This method just delegates to another copyFileToDirectory() with an added parameter, no big deal. What is interesting is that the codeLocationUrl points to code not in this method but to a private utility method:

https://github.com/apache/commons-io/blob/commons-io-2.5/src/main/java/org/apache/commons/io/FileUtils.java#L1141

FileUtils at line 1141 is in the guts of a private method called org.apache.commons.io.FileUtils.doCopyFile(File, File, boolean) which is where ShiftLeft flagged an issue where the method creates a new FileInputStream. Because ShiftLeft is working with a code graph, when I search the JSON conclusions for this URL, I find a total of 14 conclusions that use this URL. This tells me that this code fragment creates 14 possible vulnerabilities in the component; with a careful emphasis on possible since context is important.

If I search in the Conclusions list on the left f the page, I find several hits for “FileUtils.copyFileToDirectory”. Then, I can click to expand each one so see the exact location and hyperlink to GitHub. What I hope is coming is the ability to filter sort so I create a mental picture like I was able with the JSON report.

ShiftLeft also has a user friendly way to discover this information: the tree view:

In this view, the “” node is the topmost package in Apache Commons IO. You can see that it has a path that leads to all three different categories: Generic, File, and Child process. This means that the root package contains conclusions and that these conclusions are in the linked categories.

When I expand the root node, I find the FileUtils class (highlighted):

You can see that the class has a path leading away from it, so I know it contains conclusions. At that point, it’s a little harder to make sense of the categories as they’ve scrolled off the top of the screen. It would be nice if the categories floated down as you scroll. Version 2 I hope! You can also see that some classes like FilenameUtils and IOCase do not have paths leading away from them and therefore do not carry conclusions.

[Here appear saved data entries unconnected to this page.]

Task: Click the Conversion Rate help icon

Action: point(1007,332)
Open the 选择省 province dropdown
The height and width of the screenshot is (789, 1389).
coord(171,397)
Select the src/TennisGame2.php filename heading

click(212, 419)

A relief I suppose, but I’d like to ability to filter out items that are conclusion-free.

I now expand the FileUtils class:

Here, some methods have paths, some don’t; scrolling down, we get to copyFileToDirectory:

As expected, the method has a path leading away from it which indicates a conclusion but we do not know which kind or which one. We do get a description of its parameters though, a nice touch.

For now, clicking on the method does not do anything where I would expect to be able perform the same operations as in the list. This view lets you explore the whole library but I do not find it terribly useful beyond the path to categories. I’d like to see hyperlinks to code and also the use of color to distinguish which methods are flagged as Untrusted Data and Sensitive Data as well as an indication as to which categories are involved that does not scroll of the screen.

The nice thing though is that I have two paths of exploration in the UI: the conclusion list and the explorer tree.

There are two key technologies at work here and that I expect both to get better as the beta progresses: First, building a code graph to give us the power to see that once a problem has been identified on a line of code, that all (I assume public) call-sites can be flagged. Second, what constitutes a problem or a conclusion in ShiftLeft’s neutral parlance will improve and be configurable, filterable and sortable.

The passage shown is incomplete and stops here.